Monday, November 18, 2019Light Snow -5°C
Film

Quand Anne Rice et Van Sant se rencontrent à Fantasia

Posted by Harold / July 7, 2008

20080708_letherightonein.jpg
Il y a de ces films qui vous marquent et vous font réfléchir. D’autres vous déchirent et restent dans votre esprit pour le restant de votre vie. Pour ma part, j’associe généralement cela à un gage de qualité. Qu’arrive-t-il quand ce film vous transperce et vous vide de votre sang? Vous êtes devant Let the right one in de Tomas Alfredson, véritable bijou brut suédois.

Le scénario de Let the right one in est une adaptation directe du roman best-seller éponyme de John Ajvide Lindqvist. Dans le froid d’une banlieue ouvrière de la Suède, un petit garçon de 12 ans, Oskar, est allègrement persécuté par ses camarades et refoule beaucoup de violence. Son univers bascule quand il fait la rencontre d’Eli, une nouvelle voisine, dont il tombe épris d’un amour se révélant réciproque. Le seul problème, Eli est un vampire.

S’active ainsi une fable merveilleusement dense qui s’étale sur plusieurs couches. L’éveil de leur amour, l’innocence de l’enfance, traitée avec espace et respect. Il y la soif de sang abrupt et physique d’Eli, laissant place à des moments excessivement sanglants, mais toujours mis en scène comme un besoin vital dénudé de toute cruauté. La contrepointe est d’autant plus marquée par le contraste énorme entre la violence crue de certaines scènes et la douceur immaculée de d’autres. Ce n’est pas le bien et le mal ou le blanc et le noir. C’est ainsi, c’est tout. Aucun jugement, aucune suggestion, juste deux êtres en marge de la société qui se comprennent mutuellement. Deux êtres joués à vif par deux comédiens inspirés et inspirants.

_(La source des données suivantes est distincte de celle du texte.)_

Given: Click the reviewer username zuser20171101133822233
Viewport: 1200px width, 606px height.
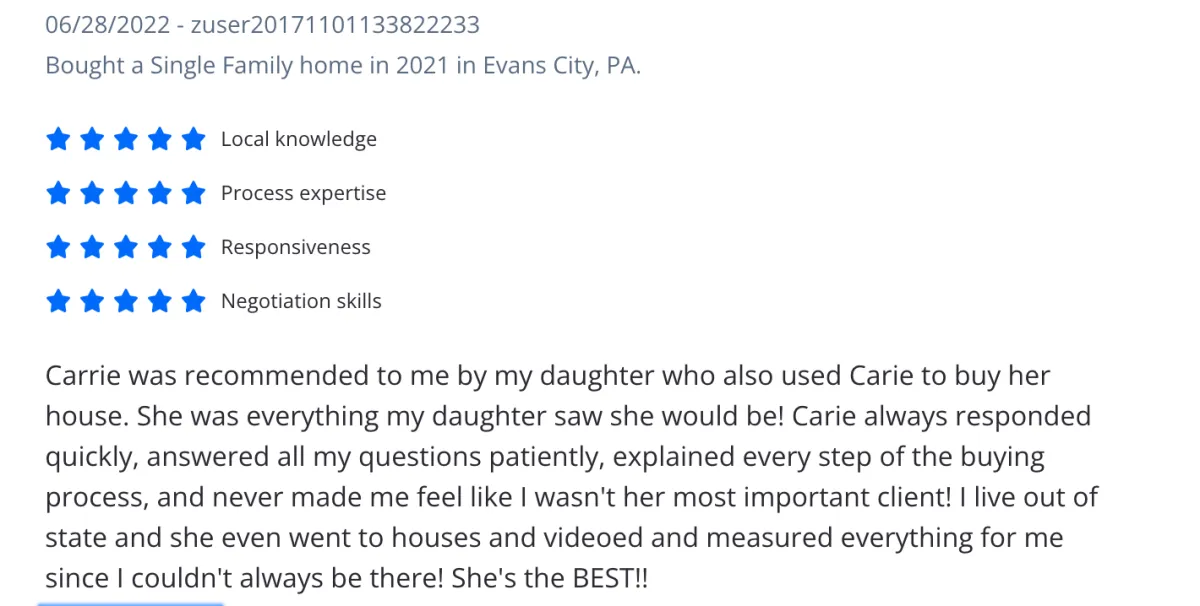Looking at the screenshot, I should click(x=334, y=24).
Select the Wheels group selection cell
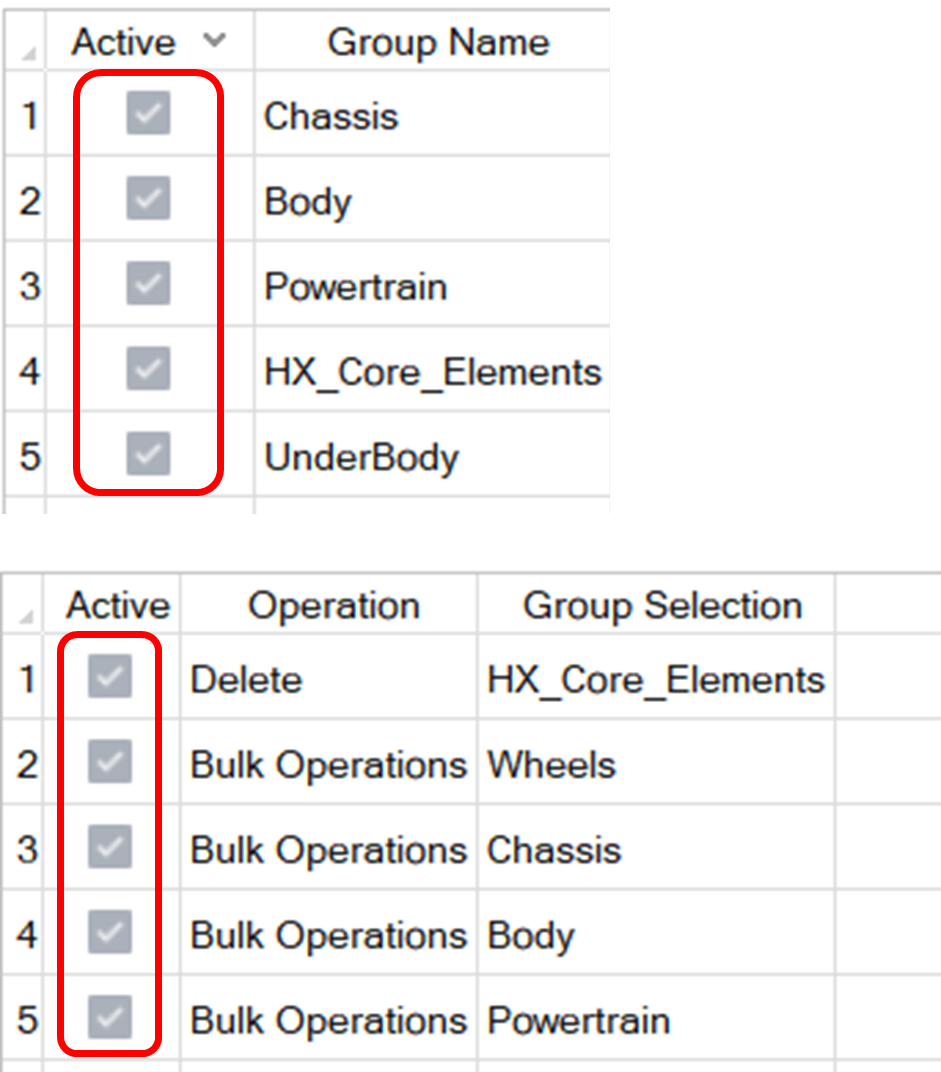The image size is (941, 1072). (551, 765)
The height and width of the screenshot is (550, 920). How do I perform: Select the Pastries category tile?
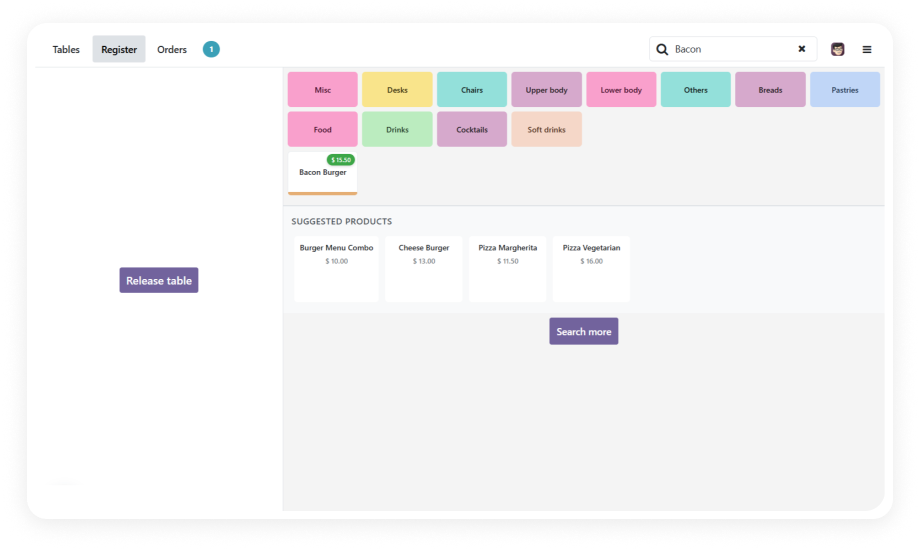pos(845,90)
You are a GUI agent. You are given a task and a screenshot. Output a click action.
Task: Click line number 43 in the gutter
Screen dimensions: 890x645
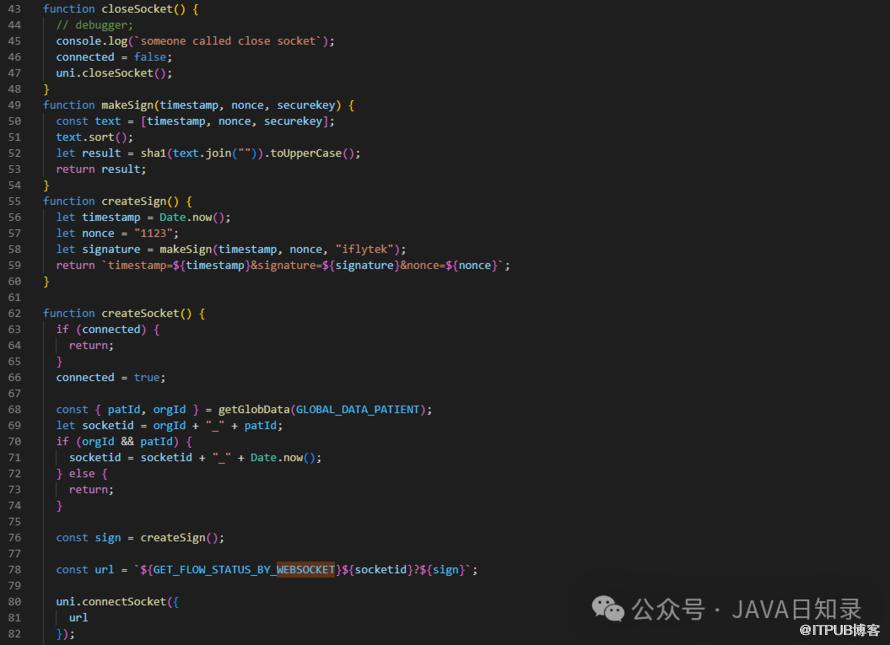[x=14, y=9]
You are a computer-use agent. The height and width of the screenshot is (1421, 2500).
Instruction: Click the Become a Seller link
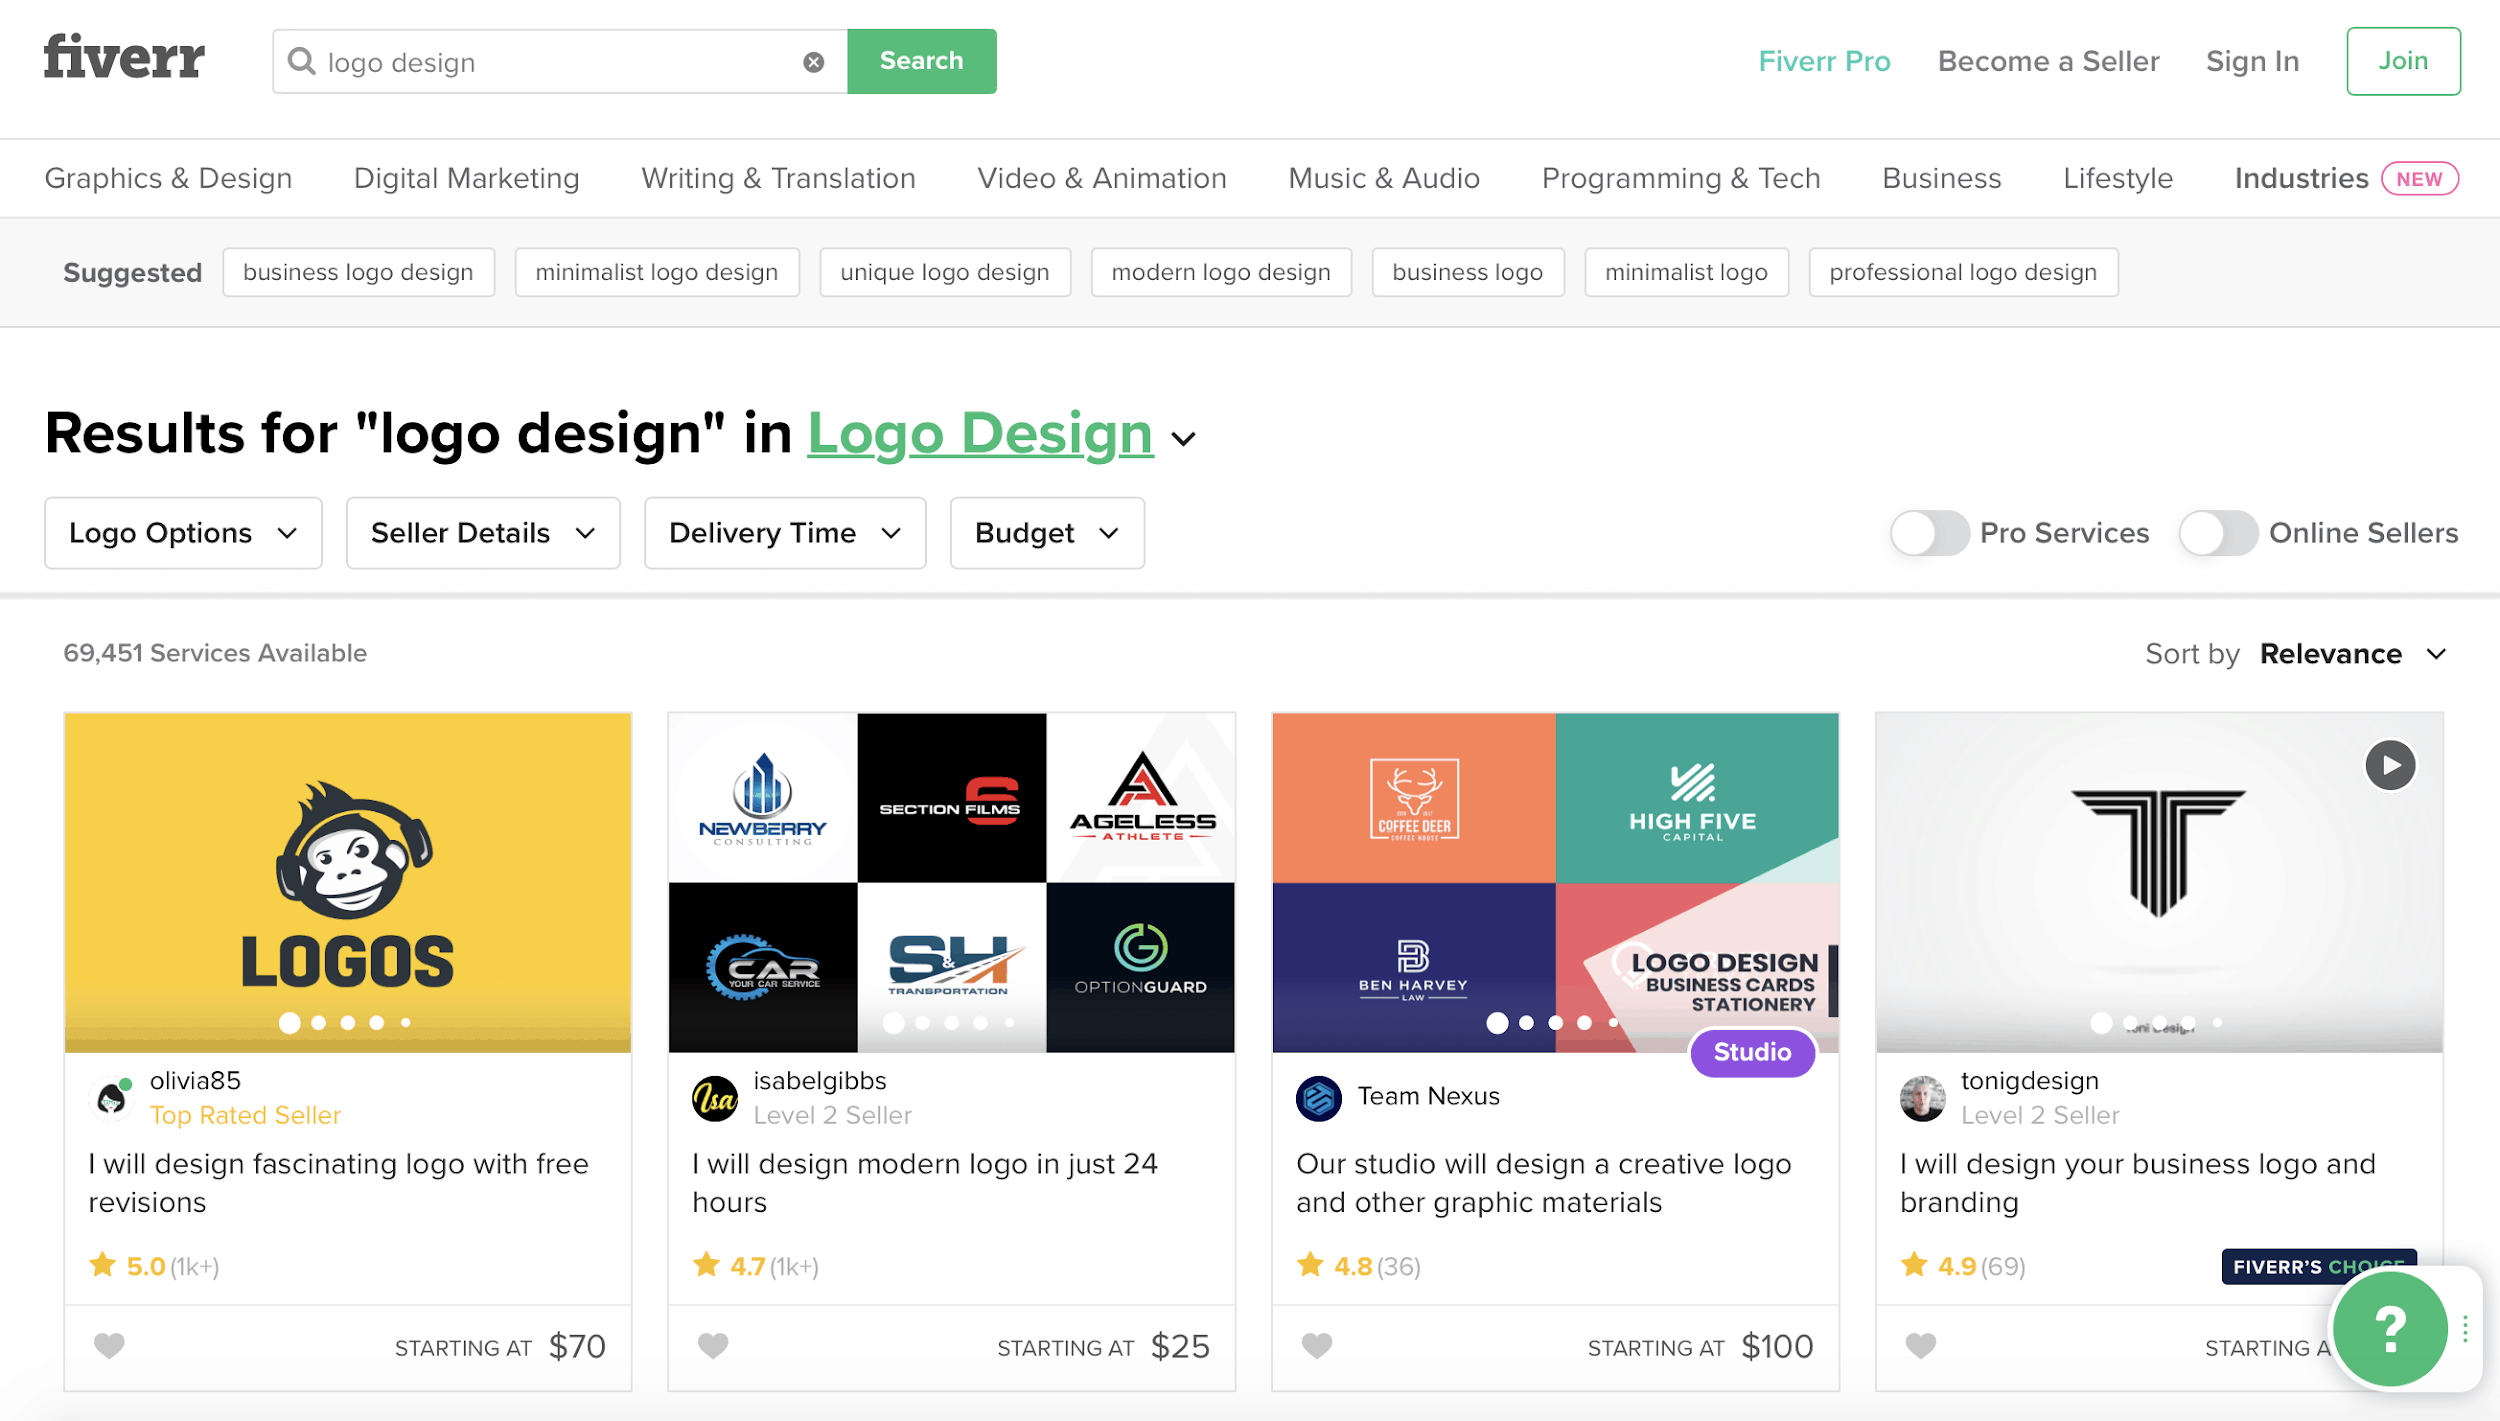tap(2047, 62)
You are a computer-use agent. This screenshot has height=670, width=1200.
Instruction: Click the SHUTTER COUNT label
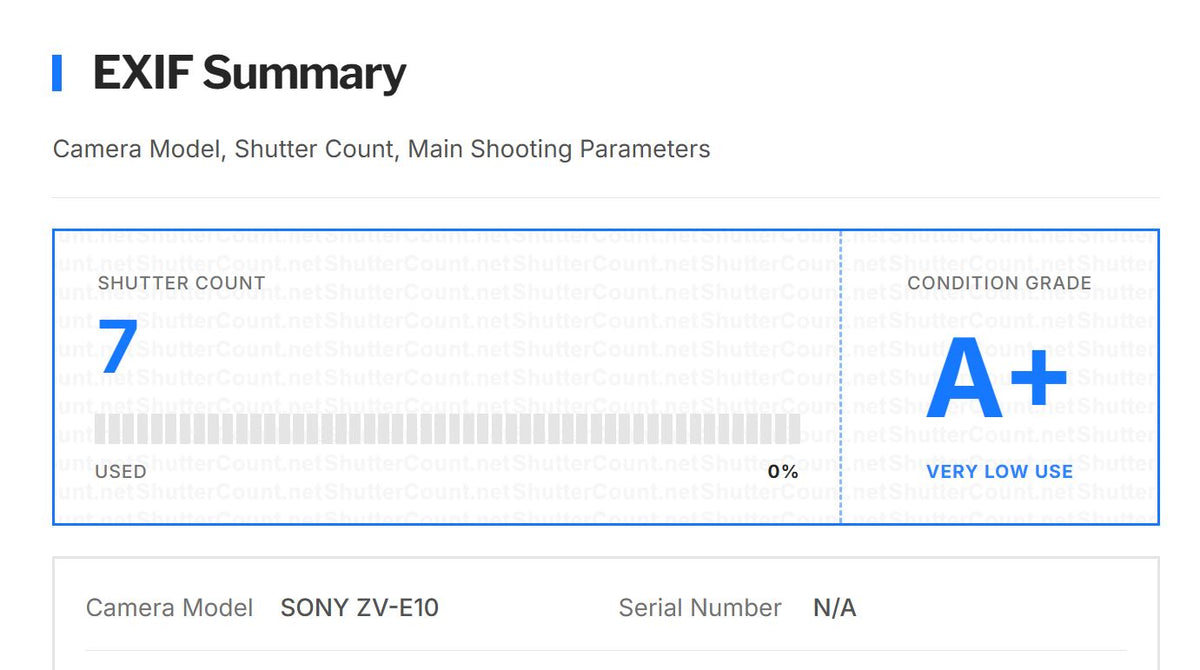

Il y a beaucoup de Gus Van Sant dans Let the right one in. En fait, le film est découpé de la même manière que le cinéma de Van Sant. Ça respire, doucement, tranquillement. Tantôt onirique, tantôt hyper réaliste. On oscille entre le fantastique et la monotonie sans jamais décrocher. Une manière sans précédent de traiter une histoire de vampire et, surtout, d’y faire ressortir une profonde humanité. Et même beaucoup d’amour. Un choc, un vrai.